BACKGROUND AND AIM OF THE WORK Hypersensitivity pneumonitis (HP) is characterized by a macrophage-lymphocyte alveolitis and granuloma formation. A wide range of cytokines have been implicated in the pathophysiology and development of granulomas in HP, but there is no information about the production of interleukin-12 (IL-12) and IL-18 by alveolar macrophages (AM) in human HP. We evaluated whether the production of IL-12, IL-18 and tumor necrosis factor-alpha (TNF-alpha) is locally increased in HP, and whether there is a correlation between these cytokines, as well as with the cellular profile of bronchoalveolar lavage (BAL) fluid in HP. METHODS AM from 11 patients with HP and 10 control subjects were cultured for 24h in 10% RPMI medium alone, or with RPMI medium and lipopolysaccharide (LPS) (100 ng/ml).
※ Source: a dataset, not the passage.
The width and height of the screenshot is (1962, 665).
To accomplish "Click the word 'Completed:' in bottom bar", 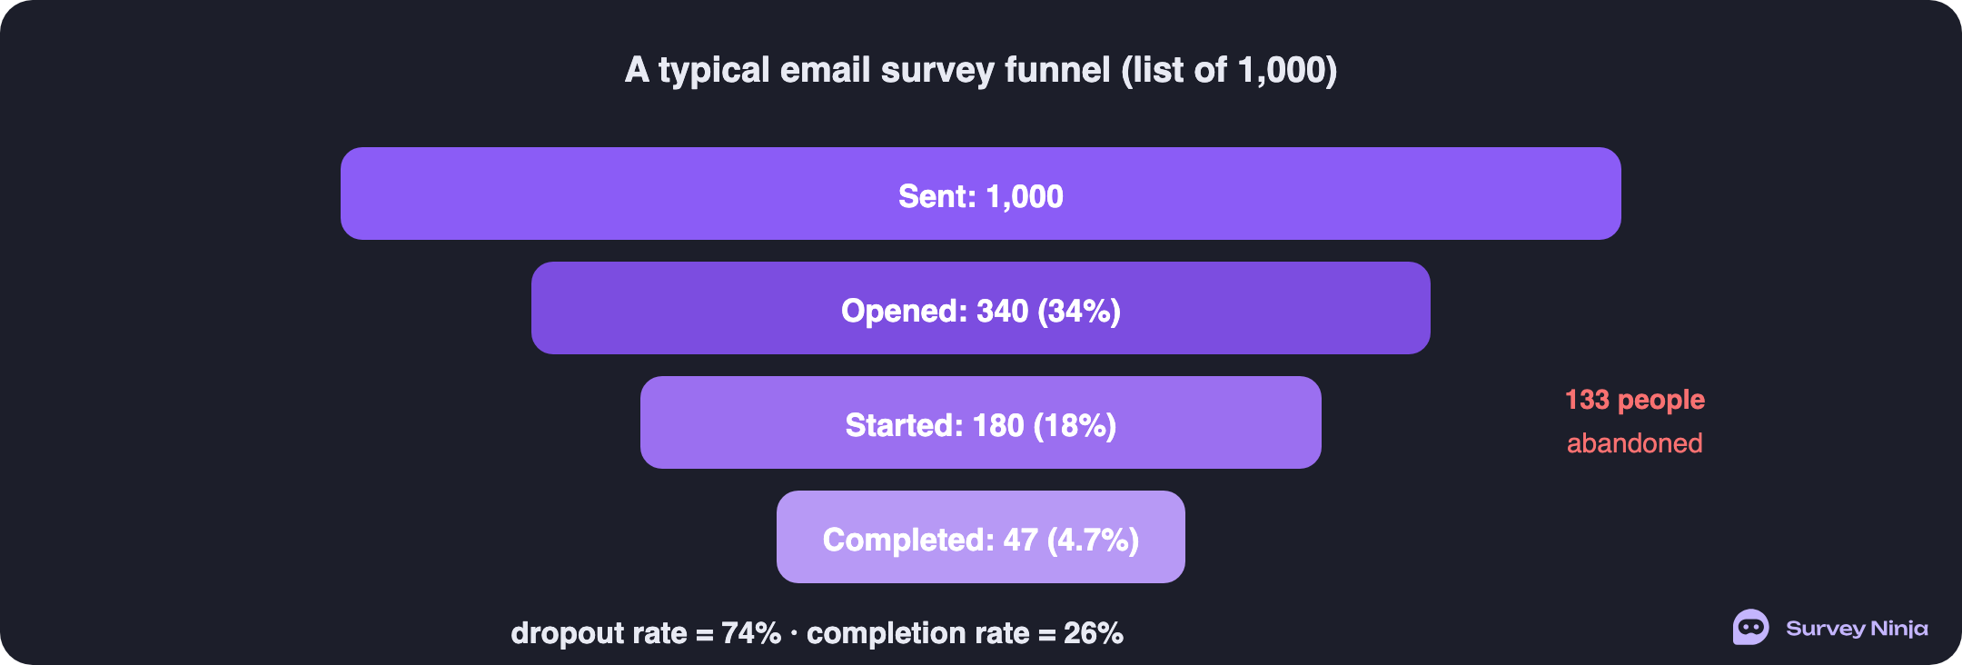I will [908, 540].
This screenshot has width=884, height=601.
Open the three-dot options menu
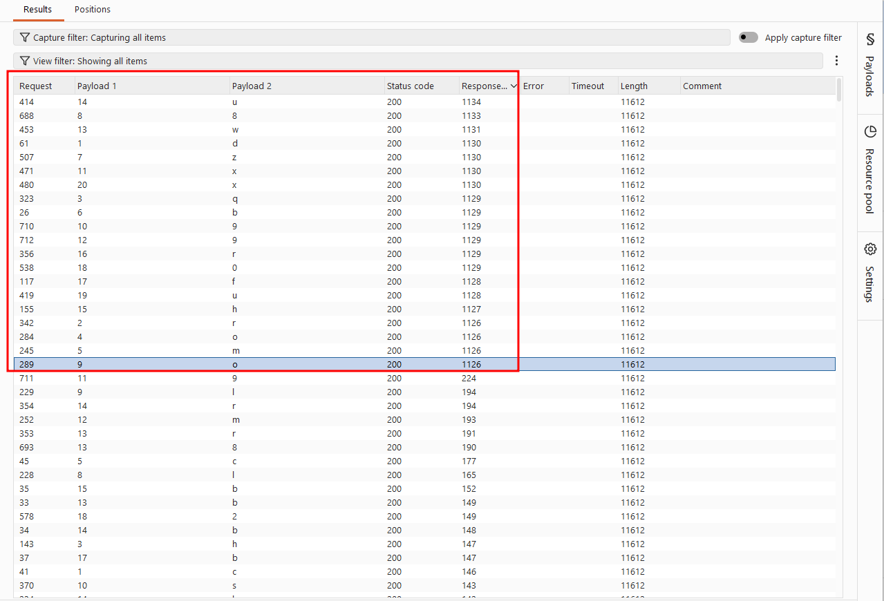[x=836, y=61]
Cytokines in the culture supernatants were assayed by ELISA. RESULTS The production of IL-18 and TNFalpha was increased in patients with HP in either absence or presence of LPS compared with controls. Although the spontaneous production of IL-12 was low, with LPS stimulation it was significantly elevated in HP. The concentration of the LPS-stimulated IL-12 production positively correlated with the percentage of lymphocytes (r = 0.72, p = 0.011), and negatively correlated with the percentage of macrophages (r = -0.88, p < 0.001). CONCLUSIONS These observations suggest that IL-12, IL-18 and TNFalpha may be involved in the pathogenesis of HP.